Requirement 1: Print the passage of the olive oil tasting article from "Last week, I" to "association’s first-level certification.", word for word.
Requirement 2: Carry on the olive oil tasting article from its last sentence.

Excerpt:
------------------------------------------------

Gastronomy begins with understanding ingredient

Gastronomy begins with understanding ingredient

Ebru Erke
Gastronomy begins with understanding ingredient

A tasting program on olive oil at USLA shows that a great kitchen is built not on recipes alone, but on learning how to read the character of the ingredients themselves.

Last week, I was invited to the academy to observe a special program that forms part of the International Culinary and Hospitality Academy’s (USLA) four-month professional chef training curriculum. Alongside sensory analysis expert and writer Elvan Uysal Botton, two notable guests from Italy were also in Istanbul: Marco Rizzo, a well-known figure in Italian olive oil production, and Nerio Baratta from SlowFood Campania. Both had come on behalf of Oleum, the International Tasting Association, and at the end of the three-day program, the students were awarded the association’s first-level certification.

 

In the first part of the program, Nerio Baratta approached olive oil from a technical perspective. Marco Rizzo then defined the three core sensory characteristics at the heart of tasting — fruitiness, bitterness and pungency — through a series of examples. One of the most instructive parts of the training was tasting defective oils. We tried to understand which flaw originated from which stage of production. Understanding why an olive oil is not good is, in fact, just as important as recognizing a good one.

------------------------------------------------

Recorded information:
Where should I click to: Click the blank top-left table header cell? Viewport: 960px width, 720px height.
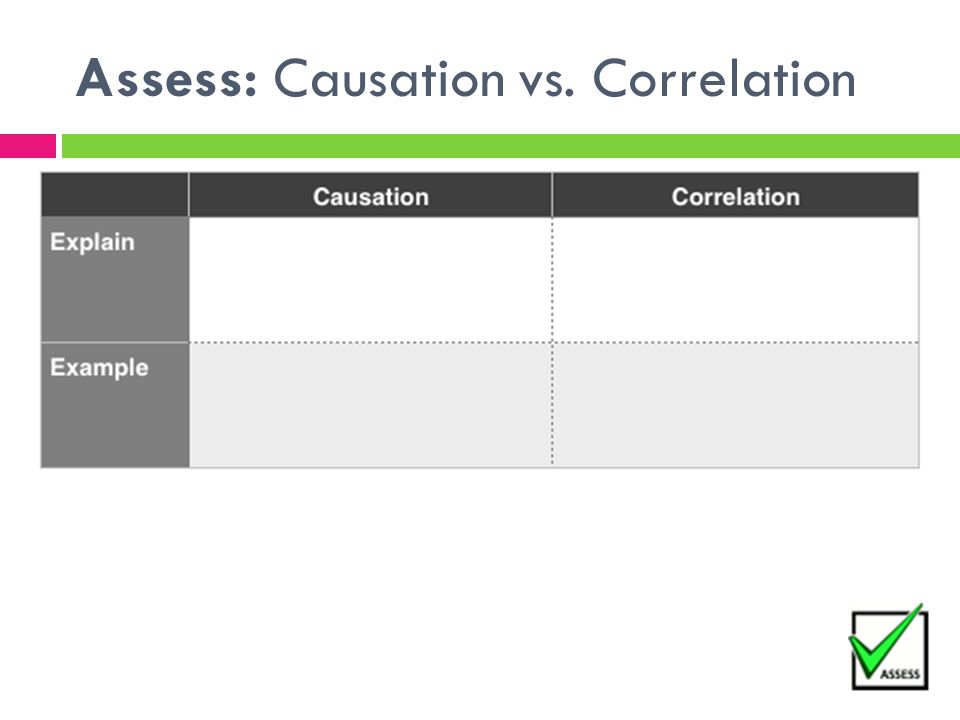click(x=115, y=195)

------------------------------------------------

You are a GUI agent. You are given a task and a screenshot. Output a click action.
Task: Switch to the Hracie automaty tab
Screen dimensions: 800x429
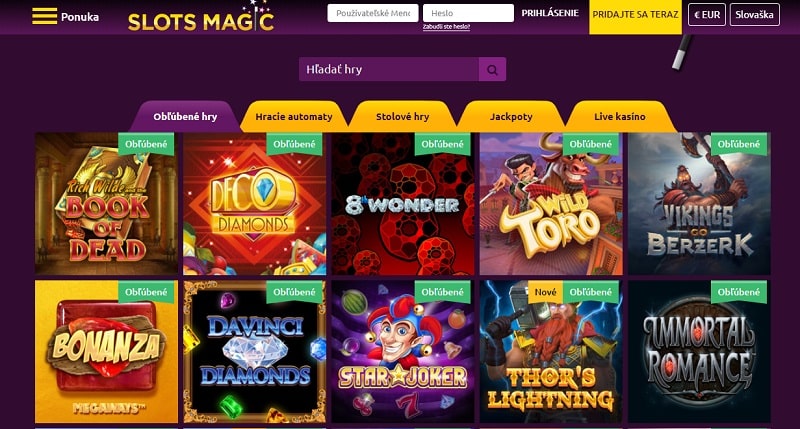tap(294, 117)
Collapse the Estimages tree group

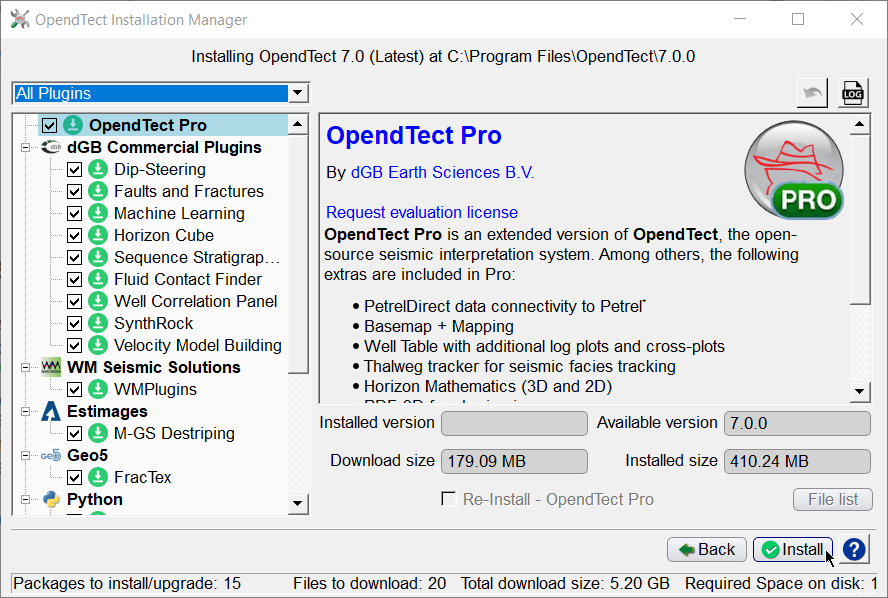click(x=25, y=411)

------------------------------------------------

Exercise output 1:
Last week, I was invited to the academy to observe a special program that forms part of the International Culinary and Hospitality Academy’s (USLA) four-month professional chef training curriculum. Alongside sensory analysis expert and writer Elvan Uysal Botton, two notable guests from Italy were also in Istanbul: Marco Rizzo, a well-known figure in Italian olive oil production, and Nerio Baratta from SlowFood Campania. Both had come on behalf of Oleum, the International Tasting Association, and at the end of the three-day program, the students were awarded the association’s first-level certification.

Exercise output 2:
 

We then moved on to local varieties. Elvan Uysal led a comparative tasting session in which olives grown in Türkiye were evaluated alongside their counterparts in Italy, where they have been studied in depth. It was striking to see how the same olive family can yield completely different results under different production cultures. On the one hand, you see Türkiye’s potential; on the other, you notice the differences in production discipline and technique. We also explored pairings between local olives, different olive oils and various dishes. At one point, the students even made mayonnaise with each of the oils at hand — including the defective ones — and witnessed how immediately the character of the oil reveals itself within an emulsion. This small exercise proved remarkably instructive in understanding how olive oil behaves in the kitchen.

 

I learned that USLA plans to continue developing such modules around different product categories. I find this approach extremely valuable. Without understanding the aromatic character of a product — its production process, its flaws and its potential — it is impossible to build a truly creative kitchen or to show the ingredient the respect it deserves. In gastronomy, true mastery often begins with understanding the ingredient long before technique comes into play.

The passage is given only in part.